I want to also mention a couple of directions that I think could be worth exploring. What if we extrapolate this testing strategy just a little bit further?
One observation is that the quality of the test result can depend on the number of examples thrown at the system under test. This can be seen as a trade-off against build times. However, it does not have to: The quantity of test cases analyzed can scale almost linearly through parallel execution. A simple idea would be to spin up 50 containers during a CI build, each running the tests with a different seed, to achieve 50 times better coverage.
A more advanced idea that comes to mind is guided failure analysis: We can instrument our code to measure which lines have been hit during a test run. This technique is commonly used to measure code coverage. But what if we looked at the lines hit during failing runs and lines hit during passing runs? Property-based testing ensures that most lines will be hit by different runs corresponding to different inputs.
Lines of code that were not part of many passing runs but part of several failing runs may be good candidates to start an investigation into the failure. The statistics behind this intuition are a bit more complicated than that, so I will leave this for a future blog post.
Another idea would be to keep track of inputs that historically turned out to be problematic and to learn from them to generate inputs that have a higher chance of tripping over the function under test.
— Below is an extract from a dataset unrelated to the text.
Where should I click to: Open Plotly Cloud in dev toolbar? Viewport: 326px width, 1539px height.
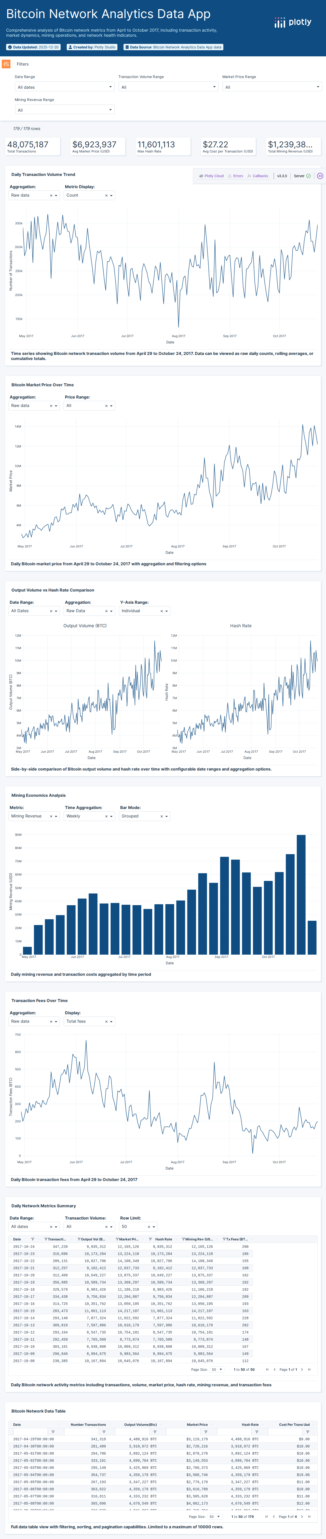(211, 176)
The input generator could be seen as an adversary that tries to come up with examples that are likely to cause problems. This does not sound like an easy task but I think it is worth exploring. What if there was a global database that kept track of data that tends to cause certain properties to fail?
A last point where I see potential is keeping track of code paths that each property covers and then weighing the quantity of examples generated towards the code paths that were actually changed.
I think that I have made it clear that I really like this form of testing. Not as a replacement of other existing practices but as a complement. I would be happy to see a wider adoption and broader interest as it might allow us to dive into some of the directions I have outlined above.